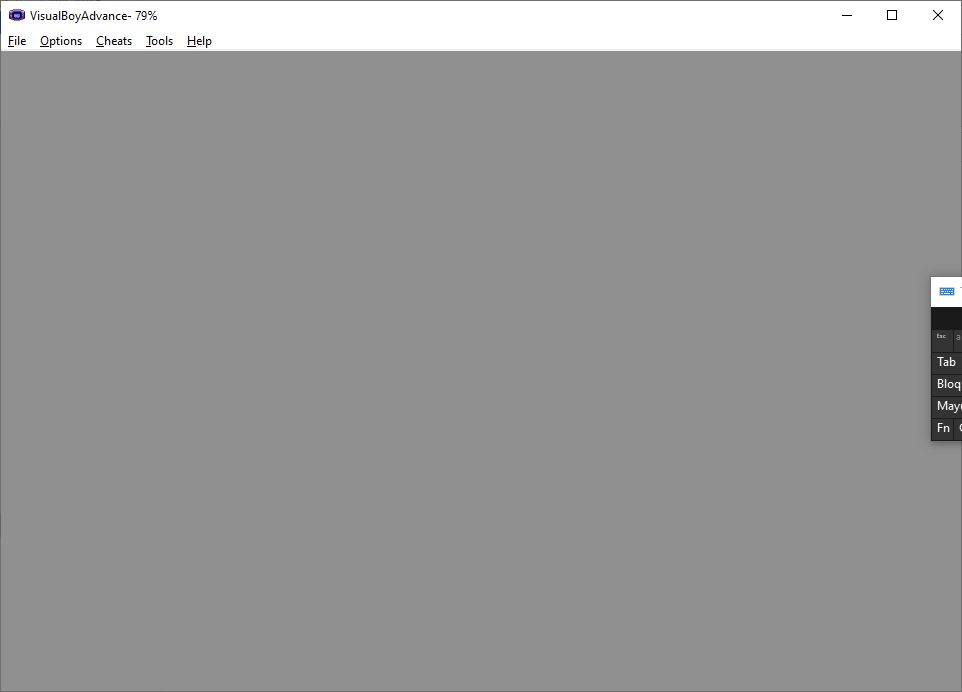Show the Help menu
Image resolution: width=962 pixels, height=692 pixels.
[x=199, y=41]
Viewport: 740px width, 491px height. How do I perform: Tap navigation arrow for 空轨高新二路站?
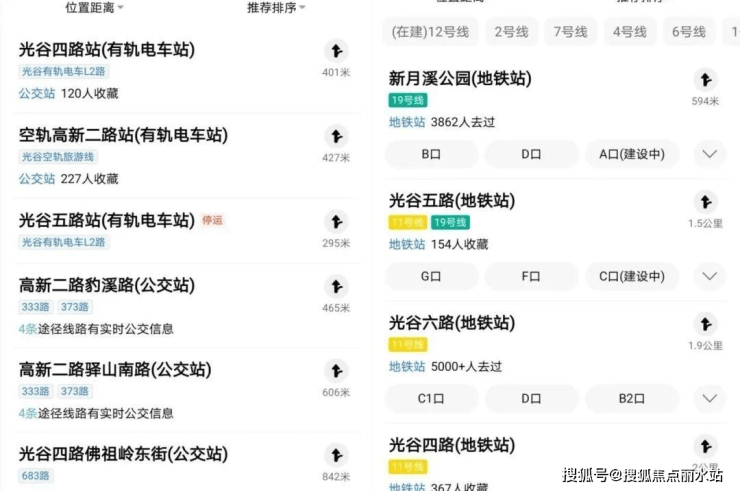336,136
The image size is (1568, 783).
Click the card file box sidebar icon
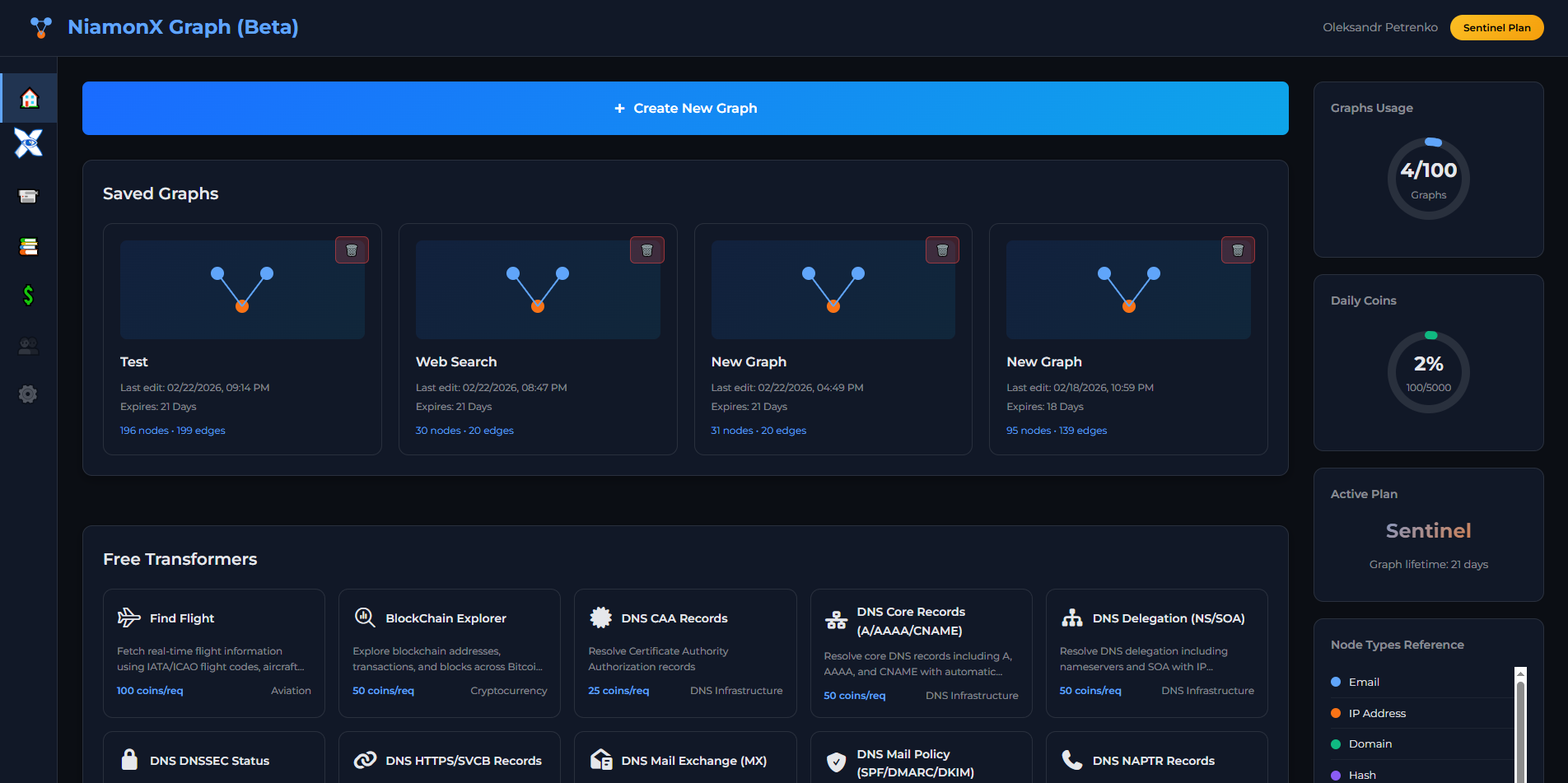point(29,196)
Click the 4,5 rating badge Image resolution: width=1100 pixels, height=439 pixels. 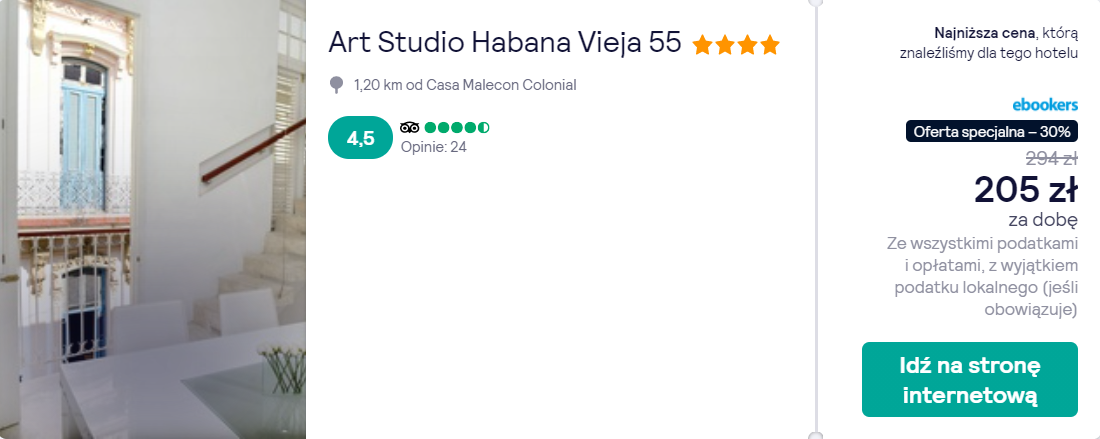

Aim of the exercise - Set down, word for word, only the lines running from the line with "Viewport: 740px width, 491px" through the final line of the entries above, omitting all pictures.

Response to this exercise -
Viewport: 740px width, 491px height. How do I perform: Tap navigation arrow for 空轨高新二路站?
336,136
The image size is (1568, 783).
Click the card file box sidebar icon
point(29,196)
Click the 4,5 rating badge Image resolution: width=1100 pixels, height=439 pixels. 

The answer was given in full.